Inleiding
Van de medicus practicus wordt verwacht dat hij beschikt over solide informatie over de oorzaken van ziekte, de waarde van diagnostische bevindingen, de prognose van de patiënt, en de verwachte gevolgen van therapeutische opties. De kennis over de gevolgen van klinisch handelen wordt ontleend aan bevindingen van klinisch-wetenschappelijk onderzoek. Guyatt en Sackett hebben voor deze benadering van het klinisch handelen de term evidence-based medicine
geïntroduceerd.

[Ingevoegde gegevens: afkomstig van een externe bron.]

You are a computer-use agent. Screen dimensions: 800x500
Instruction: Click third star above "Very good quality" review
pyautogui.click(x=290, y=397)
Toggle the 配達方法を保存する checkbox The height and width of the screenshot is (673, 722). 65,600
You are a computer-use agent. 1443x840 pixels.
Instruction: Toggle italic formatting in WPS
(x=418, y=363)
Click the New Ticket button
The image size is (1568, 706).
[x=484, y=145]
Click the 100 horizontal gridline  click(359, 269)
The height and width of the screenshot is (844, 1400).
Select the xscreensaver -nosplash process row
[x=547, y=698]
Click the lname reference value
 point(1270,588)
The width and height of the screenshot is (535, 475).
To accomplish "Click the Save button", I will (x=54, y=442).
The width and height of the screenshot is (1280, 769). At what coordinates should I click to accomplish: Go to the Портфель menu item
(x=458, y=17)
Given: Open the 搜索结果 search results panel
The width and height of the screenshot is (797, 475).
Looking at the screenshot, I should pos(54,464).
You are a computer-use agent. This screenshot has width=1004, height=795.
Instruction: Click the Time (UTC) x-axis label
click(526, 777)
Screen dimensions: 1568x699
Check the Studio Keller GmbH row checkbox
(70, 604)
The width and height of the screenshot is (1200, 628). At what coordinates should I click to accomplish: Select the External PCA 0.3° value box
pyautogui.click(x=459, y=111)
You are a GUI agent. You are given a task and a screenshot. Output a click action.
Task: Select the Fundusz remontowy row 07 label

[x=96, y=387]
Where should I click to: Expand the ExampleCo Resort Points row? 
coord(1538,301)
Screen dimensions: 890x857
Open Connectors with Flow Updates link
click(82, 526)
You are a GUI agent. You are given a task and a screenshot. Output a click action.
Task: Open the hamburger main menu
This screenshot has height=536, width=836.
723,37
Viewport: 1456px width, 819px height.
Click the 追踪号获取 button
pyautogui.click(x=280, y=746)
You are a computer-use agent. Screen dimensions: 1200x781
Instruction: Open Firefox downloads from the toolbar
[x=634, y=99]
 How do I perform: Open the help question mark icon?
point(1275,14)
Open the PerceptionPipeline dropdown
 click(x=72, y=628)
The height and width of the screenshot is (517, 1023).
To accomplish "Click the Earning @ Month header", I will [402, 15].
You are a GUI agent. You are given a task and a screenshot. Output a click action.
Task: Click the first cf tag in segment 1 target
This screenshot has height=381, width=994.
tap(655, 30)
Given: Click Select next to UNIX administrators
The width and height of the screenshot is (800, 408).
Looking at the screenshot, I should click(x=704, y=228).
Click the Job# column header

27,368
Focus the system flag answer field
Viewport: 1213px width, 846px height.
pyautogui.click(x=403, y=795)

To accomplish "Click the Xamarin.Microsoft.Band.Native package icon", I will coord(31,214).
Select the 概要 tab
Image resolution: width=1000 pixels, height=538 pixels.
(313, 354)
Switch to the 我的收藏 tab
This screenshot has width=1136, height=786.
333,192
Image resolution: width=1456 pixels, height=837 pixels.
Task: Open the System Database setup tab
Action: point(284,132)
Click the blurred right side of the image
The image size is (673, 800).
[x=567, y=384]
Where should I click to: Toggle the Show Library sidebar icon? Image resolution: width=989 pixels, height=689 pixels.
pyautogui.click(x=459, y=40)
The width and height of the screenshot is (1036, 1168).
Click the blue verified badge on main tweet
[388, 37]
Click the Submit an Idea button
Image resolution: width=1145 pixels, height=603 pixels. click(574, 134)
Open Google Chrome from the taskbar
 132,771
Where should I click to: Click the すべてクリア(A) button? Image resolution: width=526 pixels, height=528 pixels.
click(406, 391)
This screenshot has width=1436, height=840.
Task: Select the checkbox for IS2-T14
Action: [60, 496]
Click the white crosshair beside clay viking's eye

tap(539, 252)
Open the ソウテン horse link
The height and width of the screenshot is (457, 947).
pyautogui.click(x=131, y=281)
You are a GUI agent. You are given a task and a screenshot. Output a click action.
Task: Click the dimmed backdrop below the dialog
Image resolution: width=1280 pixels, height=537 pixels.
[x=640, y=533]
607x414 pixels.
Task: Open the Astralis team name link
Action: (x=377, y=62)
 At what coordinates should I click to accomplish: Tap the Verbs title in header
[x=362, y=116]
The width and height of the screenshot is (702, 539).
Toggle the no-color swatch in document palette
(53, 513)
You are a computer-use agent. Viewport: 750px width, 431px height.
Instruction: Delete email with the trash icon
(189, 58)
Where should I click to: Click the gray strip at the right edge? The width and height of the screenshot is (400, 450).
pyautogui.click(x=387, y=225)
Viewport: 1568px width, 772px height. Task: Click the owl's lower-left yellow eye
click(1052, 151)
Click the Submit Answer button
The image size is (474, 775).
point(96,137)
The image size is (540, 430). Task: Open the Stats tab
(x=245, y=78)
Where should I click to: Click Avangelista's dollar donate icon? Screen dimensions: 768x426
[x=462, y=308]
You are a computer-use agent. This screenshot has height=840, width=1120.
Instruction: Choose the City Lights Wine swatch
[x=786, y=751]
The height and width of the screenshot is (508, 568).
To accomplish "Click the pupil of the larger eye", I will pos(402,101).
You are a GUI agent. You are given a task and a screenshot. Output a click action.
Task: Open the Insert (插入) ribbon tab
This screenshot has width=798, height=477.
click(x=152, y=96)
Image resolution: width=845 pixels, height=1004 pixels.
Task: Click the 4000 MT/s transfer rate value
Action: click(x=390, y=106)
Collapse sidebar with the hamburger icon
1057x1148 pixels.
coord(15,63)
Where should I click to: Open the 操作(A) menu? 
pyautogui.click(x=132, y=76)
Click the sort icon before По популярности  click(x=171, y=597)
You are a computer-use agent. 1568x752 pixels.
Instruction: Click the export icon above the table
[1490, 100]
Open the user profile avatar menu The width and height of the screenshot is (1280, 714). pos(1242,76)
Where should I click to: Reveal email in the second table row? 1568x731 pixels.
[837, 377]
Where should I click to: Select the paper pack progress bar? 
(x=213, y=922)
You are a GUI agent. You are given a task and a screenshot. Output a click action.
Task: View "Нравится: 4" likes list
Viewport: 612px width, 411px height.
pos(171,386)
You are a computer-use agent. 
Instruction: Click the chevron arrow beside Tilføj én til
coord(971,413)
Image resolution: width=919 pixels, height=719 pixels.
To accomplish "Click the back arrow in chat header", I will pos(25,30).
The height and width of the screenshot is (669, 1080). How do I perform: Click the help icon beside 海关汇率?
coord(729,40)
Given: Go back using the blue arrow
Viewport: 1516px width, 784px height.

In het model van evidence-based medicine wordt de informatie over de individuele patiënt verkregen uit anamnese, voorgeschiedenis, lichamelijk onderzoek en aanvullend onderzoek, gecombineerd met uit klinisch-wetenschappelijk onderzoek verkregen kwantitatieve gegevens over de oorzaken van ziekte, de waarde van diagnostische bevindingen, de prognose van de patiënt en de effecten van therapeutische interventies. In deze ontwikkeling is de pathofysiologie de theoretische grondslag gebleven. Klinisch-wetenschappelijk onderzoek wordt ontworpen op grond van pathofysiologische en biomedische inzichten. Ook bij de toepassing van de resultaten van klinisch-wetenschappelijk onderzoek op de individuele patiënt, kan de arts niet zonder de pathofysiologische redenering.